5. So I ended up staying in Xela for 3 weeks - all because of the coincidence with Coco! - and it was a really beautiful time. Strange, 'cos it's not exactly the most picturesque or peaceful place in the world (me and my ideas that I'm a nature lover) and it does stink of diesel, like most cities in this part of the world, but, I swear, by the end of it I was sincerely in love. My heart got opened by Xela; I coulda stayed a long time. But, as ever, I moved on...
6. And despite thoughts about making my way overland to Peru - thoughts that still haven't died - I hitched back north to Mexico, and made San Cristobal de las Casas by nightfall; it was sort of a touristy town (looks exactly like Antigua de Guatemala) and I stayed for all of two waking hours (slept under a caravan). Then I got picked up by my first woman - a mother and daughter team of teachers who were also, coincidentally, the first smokers that had picked me up and made those glorious Palenque ruins. Ah, what a place! Had been prepared to be disappointed by what a few people had told me - and maybe the lawnmowers and hawkers do take a bit of the shine away - but it was just wonderful. And one day there turned into four, and eventually I managed to fulfil this desire I had of spending the night there by sneaking in past the guards with their machine guns and flashlights and all night long I stayed up the top of the Temple de Las Cruces while an enormous lightning storm lashed down the rain and blinded me with its glory. And, sure, I stripped off and laughed and threw my hands in the air in what was probably my greatest ever shower. Who wouldn't?
7. Then I tried twice to hitch north to Villahermosa - but instead of getting picked up inside of five minutes like normal, I waited for over an hour and it just didn't seem to be happening. Also, I had a bag of beads and other jewellery-making things that a Mexican girl I had befriended had left in the hotel in Palenque ($4 per night), and I knew she lived in San Cristobal. Plus, I was being haunted by these visions of a big river half-way back that way that I just thought might be ripe for a spot of raft-building and a two or three day float. So back south I went, and back to the river where I wandered around for an hour in mud looking at trees to lash together, pointlessly, and when I gave that up I got in a pickup truck and there waiting for me was this young Israeli guy, Yair.
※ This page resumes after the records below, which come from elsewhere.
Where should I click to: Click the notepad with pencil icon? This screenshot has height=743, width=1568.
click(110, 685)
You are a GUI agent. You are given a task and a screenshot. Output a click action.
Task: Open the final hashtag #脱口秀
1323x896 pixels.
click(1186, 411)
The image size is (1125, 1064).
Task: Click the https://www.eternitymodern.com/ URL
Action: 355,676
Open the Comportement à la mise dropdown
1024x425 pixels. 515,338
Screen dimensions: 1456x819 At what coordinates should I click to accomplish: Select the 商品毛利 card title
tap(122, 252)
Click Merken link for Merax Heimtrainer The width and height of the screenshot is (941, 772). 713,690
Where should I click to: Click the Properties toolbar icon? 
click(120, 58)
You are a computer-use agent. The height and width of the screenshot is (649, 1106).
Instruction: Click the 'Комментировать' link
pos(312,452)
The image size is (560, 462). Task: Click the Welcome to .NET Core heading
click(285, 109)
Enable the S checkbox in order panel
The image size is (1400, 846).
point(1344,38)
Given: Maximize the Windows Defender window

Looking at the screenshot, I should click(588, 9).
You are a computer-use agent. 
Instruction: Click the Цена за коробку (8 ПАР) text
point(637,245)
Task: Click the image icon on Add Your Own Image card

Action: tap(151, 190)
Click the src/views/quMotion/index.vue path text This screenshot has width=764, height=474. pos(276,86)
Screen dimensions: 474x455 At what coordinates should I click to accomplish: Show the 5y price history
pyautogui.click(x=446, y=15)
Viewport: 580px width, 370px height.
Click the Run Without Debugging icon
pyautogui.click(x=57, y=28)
8. And so I had a buddy! And for a week me and Yair travelled together, hitching madly to San Cristobal - getting picked up once by a Mexican guy who then drove us in the wrong direction back to the bus station (it was Sunday morning; he was drinking beer) where he paid our fare to San Cris - and sleeping on roofs, and investigating terribly dangerous options for travel (such as the aforementioned "train of death" down in Arriaga), and generally having a wonderful time. Ah, what japes! Like - when pickup trucks wouldn't stop for us just jumping on them anyway and laughing madly and rejoicing in the laughing Mexicans too! Or comically losing each other on the highway and then racing to Puerto Escondido, where we were joyously reunited on the beach to share our respective stories of truckers and gifted pineapples and more and more madnesses! And PE itself, with its enormous fish dinners, and even more enormous deserts. And then we said goodbye in Zipolite, where someone nicked all my money.